> **TASK DIRECTIONS**: Search the records below for "Viewport: 1568px width, 756px". Return that line and all remaining lines exactly.

Pixel coordinate grounding data
☆ ☆ ☆ ☆ ☆ ☆ ☆

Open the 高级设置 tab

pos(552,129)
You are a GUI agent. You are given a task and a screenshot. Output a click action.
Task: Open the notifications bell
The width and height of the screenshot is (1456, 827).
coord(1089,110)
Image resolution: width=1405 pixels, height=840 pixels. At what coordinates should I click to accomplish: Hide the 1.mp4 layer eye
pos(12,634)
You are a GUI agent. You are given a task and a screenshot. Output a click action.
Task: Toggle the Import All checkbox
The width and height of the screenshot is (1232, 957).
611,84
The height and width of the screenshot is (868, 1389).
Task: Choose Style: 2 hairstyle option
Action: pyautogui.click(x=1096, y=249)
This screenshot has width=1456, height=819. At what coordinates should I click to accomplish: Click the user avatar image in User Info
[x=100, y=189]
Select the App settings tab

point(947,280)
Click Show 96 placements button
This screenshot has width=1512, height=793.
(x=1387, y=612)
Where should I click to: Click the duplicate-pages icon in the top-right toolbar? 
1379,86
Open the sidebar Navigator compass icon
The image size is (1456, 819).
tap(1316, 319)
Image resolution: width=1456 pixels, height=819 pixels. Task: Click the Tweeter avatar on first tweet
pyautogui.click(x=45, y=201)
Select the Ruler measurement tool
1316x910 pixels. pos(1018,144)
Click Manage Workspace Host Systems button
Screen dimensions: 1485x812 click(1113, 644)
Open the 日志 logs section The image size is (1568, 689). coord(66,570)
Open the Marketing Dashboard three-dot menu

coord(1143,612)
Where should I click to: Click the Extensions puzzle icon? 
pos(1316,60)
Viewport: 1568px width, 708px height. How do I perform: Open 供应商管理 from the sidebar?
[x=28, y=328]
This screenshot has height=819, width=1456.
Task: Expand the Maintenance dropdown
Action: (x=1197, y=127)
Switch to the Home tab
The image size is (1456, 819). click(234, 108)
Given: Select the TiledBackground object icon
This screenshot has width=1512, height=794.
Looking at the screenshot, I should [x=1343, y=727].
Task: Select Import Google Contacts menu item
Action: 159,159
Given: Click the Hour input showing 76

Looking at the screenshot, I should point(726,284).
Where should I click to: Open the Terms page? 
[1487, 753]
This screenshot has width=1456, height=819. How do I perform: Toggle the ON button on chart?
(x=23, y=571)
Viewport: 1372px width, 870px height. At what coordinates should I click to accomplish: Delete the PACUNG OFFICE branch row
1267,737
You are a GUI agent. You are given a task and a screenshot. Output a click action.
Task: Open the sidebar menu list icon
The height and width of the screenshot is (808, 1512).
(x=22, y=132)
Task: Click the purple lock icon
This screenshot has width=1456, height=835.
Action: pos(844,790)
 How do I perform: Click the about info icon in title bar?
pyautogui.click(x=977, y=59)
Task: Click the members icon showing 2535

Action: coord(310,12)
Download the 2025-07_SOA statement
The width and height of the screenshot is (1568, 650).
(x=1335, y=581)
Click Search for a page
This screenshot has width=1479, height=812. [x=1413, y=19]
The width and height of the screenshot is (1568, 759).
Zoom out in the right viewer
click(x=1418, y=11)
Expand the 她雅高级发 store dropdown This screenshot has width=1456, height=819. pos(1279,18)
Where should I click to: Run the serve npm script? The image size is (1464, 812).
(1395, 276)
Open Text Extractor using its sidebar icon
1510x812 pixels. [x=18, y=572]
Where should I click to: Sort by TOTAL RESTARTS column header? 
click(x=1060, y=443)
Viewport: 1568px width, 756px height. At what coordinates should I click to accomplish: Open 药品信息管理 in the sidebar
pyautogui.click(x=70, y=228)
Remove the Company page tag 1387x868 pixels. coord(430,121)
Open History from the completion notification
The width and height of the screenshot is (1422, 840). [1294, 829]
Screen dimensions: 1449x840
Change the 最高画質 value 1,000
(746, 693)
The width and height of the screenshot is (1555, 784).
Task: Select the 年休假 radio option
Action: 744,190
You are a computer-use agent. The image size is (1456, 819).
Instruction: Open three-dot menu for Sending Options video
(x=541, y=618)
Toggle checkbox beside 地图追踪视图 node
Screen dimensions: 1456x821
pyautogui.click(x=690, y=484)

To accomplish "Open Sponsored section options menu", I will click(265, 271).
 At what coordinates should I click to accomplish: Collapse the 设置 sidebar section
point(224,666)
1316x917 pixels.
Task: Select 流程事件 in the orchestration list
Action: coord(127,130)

☆ ☆ ☆ ☆ ☆ ☆ ☆

> **SOLUTION FOR THIS EXERCISE**:
Viewport: 1568px width, 756px height. At what coordinates should I click to accomplish: Open 药品信息管理 in the sidebar
pyautogui.click(x=70, y=228)
Remove the Company page tag 1387x868 pixels. coord(430,121)
Open History from the completion notification
The width and height of the screenshot is (1422, 840). [1294, 829]
Screen dimensions: 1449x840
Change the 最高画質 value 1,000
(746, 693)
The width and height of the screenshot is (1555, 784).
Task: Select the 年休假 radio option
Action: 744,190
You are a computer-use agent. The image size is (1456, 819).
Instruction: Open three-dot menu for Sending Options video
(x=541, y=618)
Toggle checkbox beside 地图追踪视图 node
Screen dimensions: 1456x821
pyautogui.click(x=690, y=484)

To accomplish "Open Sponsored section options menu", I will click(265, 271).
 At what coordinates should I click to accomplish: Collapse the 设置 sidebar section
point(224,666)
1316x917 pixels.
Task: Select 流程事件 in the orchestration list
Action: coord(127,130)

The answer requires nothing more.